[Click-target data]
+-------+

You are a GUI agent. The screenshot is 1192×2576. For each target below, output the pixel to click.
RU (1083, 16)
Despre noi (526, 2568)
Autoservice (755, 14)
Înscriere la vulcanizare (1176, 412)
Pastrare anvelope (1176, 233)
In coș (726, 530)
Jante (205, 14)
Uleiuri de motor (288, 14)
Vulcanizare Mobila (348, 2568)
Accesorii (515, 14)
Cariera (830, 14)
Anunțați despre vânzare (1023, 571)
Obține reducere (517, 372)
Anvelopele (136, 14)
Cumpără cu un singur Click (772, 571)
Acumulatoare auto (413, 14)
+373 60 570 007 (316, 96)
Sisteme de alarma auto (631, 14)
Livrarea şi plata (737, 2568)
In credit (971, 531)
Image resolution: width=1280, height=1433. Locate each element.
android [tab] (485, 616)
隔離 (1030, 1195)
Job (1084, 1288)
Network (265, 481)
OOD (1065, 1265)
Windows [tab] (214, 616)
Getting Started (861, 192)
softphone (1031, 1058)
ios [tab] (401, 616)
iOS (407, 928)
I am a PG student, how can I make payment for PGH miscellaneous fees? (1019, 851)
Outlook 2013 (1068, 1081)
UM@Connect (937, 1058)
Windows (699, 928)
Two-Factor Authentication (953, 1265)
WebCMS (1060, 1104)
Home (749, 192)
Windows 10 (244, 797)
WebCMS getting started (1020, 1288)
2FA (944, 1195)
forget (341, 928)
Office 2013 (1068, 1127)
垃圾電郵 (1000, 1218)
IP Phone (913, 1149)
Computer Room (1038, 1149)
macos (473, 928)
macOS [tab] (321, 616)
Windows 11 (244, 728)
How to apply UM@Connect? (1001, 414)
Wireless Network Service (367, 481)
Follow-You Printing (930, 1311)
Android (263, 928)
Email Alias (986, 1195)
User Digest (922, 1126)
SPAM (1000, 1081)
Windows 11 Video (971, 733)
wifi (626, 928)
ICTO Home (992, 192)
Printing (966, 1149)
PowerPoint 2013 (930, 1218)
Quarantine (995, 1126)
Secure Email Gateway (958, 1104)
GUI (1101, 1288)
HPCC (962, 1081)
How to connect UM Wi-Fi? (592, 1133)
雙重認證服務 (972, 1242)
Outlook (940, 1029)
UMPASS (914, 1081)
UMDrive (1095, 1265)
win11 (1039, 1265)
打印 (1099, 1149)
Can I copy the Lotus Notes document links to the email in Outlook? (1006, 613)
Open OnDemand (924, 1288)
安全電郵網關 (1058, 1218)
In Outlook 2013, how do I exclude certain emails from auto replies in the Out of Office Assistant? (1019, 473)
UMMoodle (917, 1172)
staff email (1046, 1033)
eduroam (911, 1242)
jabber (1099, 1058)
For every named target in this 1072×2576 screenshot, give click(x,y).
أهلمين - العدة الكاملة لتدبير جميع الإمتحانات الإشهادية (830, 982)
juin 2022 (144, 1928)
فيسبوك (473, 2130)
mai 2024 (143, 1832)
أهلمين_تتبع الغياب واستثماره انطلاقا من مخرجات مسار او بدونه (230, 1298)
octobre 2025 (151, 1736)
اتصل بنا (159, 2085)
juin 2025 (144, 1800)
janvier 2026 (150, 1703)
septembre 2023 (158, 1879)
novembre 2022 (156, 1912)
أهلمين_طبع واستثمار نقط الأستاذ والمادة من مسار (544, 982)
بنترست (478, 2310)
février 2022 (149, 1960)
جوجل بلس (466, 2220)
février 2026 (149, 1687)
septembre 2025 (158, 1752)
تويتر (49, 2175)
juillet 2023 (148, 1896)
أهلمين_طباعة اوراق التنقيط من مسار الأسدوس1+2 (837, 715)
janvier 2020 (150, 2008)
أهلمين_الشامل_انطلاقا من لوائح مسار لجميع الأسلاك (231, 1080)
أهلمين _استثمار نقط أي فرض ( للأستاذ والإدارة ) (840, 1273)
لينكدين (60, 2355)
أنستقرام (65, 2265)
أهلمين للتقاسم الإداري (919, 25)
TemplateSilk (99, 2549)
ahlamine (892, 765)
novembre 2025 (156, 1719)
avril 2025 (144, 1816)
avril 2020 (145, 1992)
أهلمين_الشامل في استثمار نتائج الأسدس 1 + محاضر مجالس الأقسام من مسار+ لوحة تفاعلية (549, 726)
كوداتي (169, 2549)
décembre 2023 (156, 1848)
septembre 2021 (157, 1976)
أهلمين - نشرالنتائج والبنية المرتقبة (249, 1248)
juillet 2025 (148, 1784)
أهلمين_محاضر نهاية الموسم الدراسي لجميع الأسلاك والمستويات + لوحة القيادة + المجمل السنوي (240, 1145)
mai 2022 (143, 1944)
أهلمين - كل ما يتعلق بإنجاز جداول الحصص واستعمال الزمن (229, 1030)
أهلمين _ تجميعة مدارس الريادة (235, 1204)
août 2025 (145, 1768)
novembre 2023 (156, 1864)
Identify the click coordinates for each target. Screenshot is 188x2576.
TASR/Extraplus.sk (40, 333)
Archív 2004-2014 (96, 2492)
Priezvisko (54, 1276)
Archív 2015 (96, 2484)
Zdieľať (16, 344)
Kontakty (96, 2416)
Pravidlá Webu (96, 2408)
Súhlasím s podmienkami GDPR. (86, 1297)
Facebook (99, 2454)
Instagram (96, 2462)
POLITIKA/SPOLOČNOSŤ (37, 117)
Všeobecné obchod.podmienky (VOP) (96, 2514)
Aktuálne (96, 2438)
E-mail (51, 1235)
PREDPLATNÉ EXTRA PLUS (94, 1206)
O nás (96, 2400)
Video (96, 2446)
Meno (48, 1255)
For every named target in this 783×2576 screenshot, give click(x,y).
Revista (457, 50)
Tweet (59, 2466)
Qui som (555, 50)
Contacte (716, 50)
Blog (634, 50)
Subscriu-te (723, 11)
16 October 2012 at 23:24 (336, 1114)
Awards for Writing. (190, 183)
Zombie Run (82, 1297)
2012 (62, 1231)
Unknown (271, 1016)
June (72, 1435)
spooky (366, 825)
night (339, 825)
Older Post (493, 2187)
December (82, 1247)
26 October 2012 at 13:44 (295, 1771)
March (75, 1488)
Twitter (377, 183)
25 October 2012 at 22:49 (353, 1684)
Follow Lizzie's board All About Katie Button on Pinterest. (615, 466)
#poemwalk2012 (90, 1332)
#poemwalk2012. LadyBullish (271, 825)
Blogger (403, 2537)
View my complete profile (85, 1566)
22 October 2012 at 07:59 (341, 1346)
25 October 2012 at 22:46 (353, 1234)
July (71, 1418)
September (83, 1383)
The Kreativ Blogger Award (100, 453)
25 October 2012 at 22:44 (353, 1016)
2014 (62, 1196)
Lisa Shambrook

+-------+

## To be done
Give the entries again with every "Outlook" swapped for "Mail" and nothing else changed.

## Finished answer
You are a GUI agent. The screenshot is 1192×2576. For each target below, output the pixel to click.
RU (1083, 16)
Despre noi (526, 2568)
Autoservice (755, 14)
Înscriere la vulcanizare (1176, 412)
Pastrare anvelope (1176, 233)
In coș (726, 530)
Jante (205, 14)
Uleiuri de motor (288, 14)
Vulcanizare Mobila (348, 2568)
Accesorii (515, 14)
Cariera (830, 14)
Anunțați despre vânzare (1023, 571)
Obține reducere (517, 372)
Anvelopele (136, 14)
Cumpără cu un singur Click (772, 571)
Acumulatoare auto (413, 14)
+373 60 570 007 (316, 96)
Sisteme de alarma auto (631, 14)
Livrarea şi plata (737, 2568)
In credit (971, 531)
Image resolution: width=1280, height=1433. Locate each element.
android [tab] (485, 616)
隔離 (1030, 1195)
Job (1084, 1288)
Network (265, 481)
OOD (1065, 1265)
Windows [tab] (214, 616)
Getting Started (861, 192)
softphone (1031, 1058)
ios [tab] (401, 616)
iOS (407, 928)
I am a PG student, how can I make payment for PGH miscellaneous fees? (1019, 851)
Mail 2013 (1068, 1081)
UM@Connect (937, 1058)
Windows (699, 928)
Two-Factor Authentication (953, 1265)
WebCMS (1060, 1104)
Home (749, 192)
Windows 10 (244, 797)
WebCMS getting started (1020, 1288)
2FA (944, 1195)
forget (341, 928)
Office 2013 (1068, 1127)
垃圾電郵 (1000, 1218)
IP Phone (913, 1149)
Computer Room (1038, 1149)
macos (473, 928)
macOS [tab] (321, 616)
Windows 11 (244, 728)
How to apply UM@Connect? (1001, 414)
Wireless Network Service (367, 481)
Follow-You Printing (930, 1311)
Android (263, 928)
Email Alias (986, 1195)
User Digest (922, 1126)
SPAM (1000, 1081)
Windows 11 Video (971, 733)
wifi (626, 928)
ICTO Home (992, 192)
Printing (966, 1149)
PowerPoint 2013 (930, 1218)
Quarantine (995, 1126)
Secure Email Gateway (958, 1104)
GUI (1101, 1288)
HPCC (962, 1081)
How to connect UM Wi-Fi? (592, 1133)
雙重認證服務 (972, 1242)
Mail (940, 1029)
UMPASS (914, 1081)
UMDrive (1095, 1265)
win11 (1039, 1265)
打印 (1099, 1149)
Can I copy the Lotus Notes document links to the email in Mail? (1006, 613)
Open OnDemand (924, 1288)
安全電郵網關 (1058, 1218)
In Mail 2013, how do I exclude certain emails from auto replies in the Out of Office Assistant? (1019, 473)
UMMoodle (917, 1172)
staff email (1046, 1033)
eduroam (911, 1242)
jabber (1099, 1058)
For every named target in this 1072×2576 screenshot, give click(x,y).
أهلمين - العدة الكاملة لتدبير جميع الإمتحانات الإشهادية (830, 982)
juin 2022 (144, 1928)
فيسبوك (473, 2130)
mai 2024 (143, 1832)
أهلمين_تتبع الغياب واستثماره انطلاقا من مخرجات مسار او بدونه (230, 1298)
octobre 2025 (151, 1736)
اتصل بنا (159, 2085)
juin 2025 (144, 1800)
janvier 2026 (150, 1703)
septembre 2023 (158, 1879)
novembre 2022 (156, 1912)
أهلمين_طبع واستثمار نقط الأستاذ والمادة من مسار (544, 982)
بنترست (478, 2310)
février 2022 (149, 1960)
جوجل بلس (466, 2220)
février 2026 (149, 1687)
septembre 2025 (158, 1752)
تويتر (49, 2175)
juillet 2023 (148, 1896)
أهلمين_طباعة اوراق التنقيط من مسار الأسدوس1+2 (837, 715)
janvier 2020 (150, 2008)
أهلمين_الشامل_انطلاقا من لوائح مسار لجميع الأسلاك (231, 1080)
أهلمين _استثمار نقط أي فرض ( للأستاذ والإدارة ) (840, 1273)
لينكدين (60, 2355)
أنستقرام (65, 2265)
أهلمين للتقاسم الإداري (919, 25)
TemplateSilk (99, 2549)
ahlamine (892, 765)
novembre 2025 (156, 1719)
avril 2025 (144, 1816)
avril 2020 (145, 1992)
أهلمين_الشامل في استثمار نتائج الأسدس 1 + محاضر مجالس الأقسام من مسار+ لوحة تفاعلية (549, 726)
كوداتي (169, 2549)
décembre 2023 (156, 1848)
septembre 2021 (157, 1976)
أهلمين - نشرالنتائج والبنية المرتقبة (249, 1248)
juillet 2025 (148, 1784)
أهلمين_محاضر نهاية الموسم الدراسي لجميع الأسلاك والمستويات + لوحة القيادة + المجمل السنوي (240, 1145)
mai 2022 (143, 1944)
أهلمين - كل ما يتعلق بإنجاز جداول الحصص واستعمال الزمن (229, 1030)
أهلمين _ تجميعة مدارس الريادة (235, 1204)
août 2025 (145, 1768)
novembre 2023 (156, 1864)
Identify the click coordinates for each target. Screenshot is 188x2576.
TASR/Extraplus.sk (40, 333)
Archív 2004-2014 (96, 2492)
Priezvisko (54, 1276)
Archív 2015 (96, 2484)
Zdieľať (16, 344)
Kontakty (96, 2416)
Pravidlá Webu (96, 2408)
Súhlasím s podmienkami GDPR. (86, 1297)
Facebook (99, 2454)
Instagram (96, 2462)
POLITIKA/SPOLOČNOSŤ (37, 117)
Všeobecné obchod.podmienky (VOP) (96, 2514)
Aktuálne (96, 2438)
E-mail (51, 1235)
PREDPLATNÉ EXTRA PLUS (94, 1206)
O nás (96, 2400)
Video (96, 2446)
Meno (48, 1255)
For every named target in this 783×2576 screenshot, give click(x,y).
Revista (457, 50)
Tweet (59, 2466)
Qui som (555, 50)
Contacte (716, 50)
Blog (634, 50)
Subscriu-te (723, 11)
16 October 2012 at 23:24 (336, 1114)
Awards for Writing. (190, 183)
Zombie Run (82, 1297)
2012 (62, 1231)
Unknown (271, 1016)
June (72, 1435)
spooky (366, 825)
night (339, 825)
Older Post (493, 2187)
December (82, 1247)
26 October 2012 at 13:44 (295, 1771)
March (75, 1488)
Twitter (377, 183)
25 October 2012 at 22:49 (353, 1684)
Follow Lizzie's board All About Katie Button on Pinterest. (615, 466)
#poemwalk2012 (90, 1332)
#poemwalk2012. LadyBullish (271, 825)
Blogger (403, 2537)
View my complete profile (85, 1566)
22 October 2012 at 07:59 (341, 1346)
25 October 2012 at 22:46 (353, 1234)
July (71, 1418)
September (83, 1383)
The Kreativ Blogger Award (100, 453)
25 October 2012 at 22:44 (353, 1016)
2014 (62, 1196)
Lisa Shambrook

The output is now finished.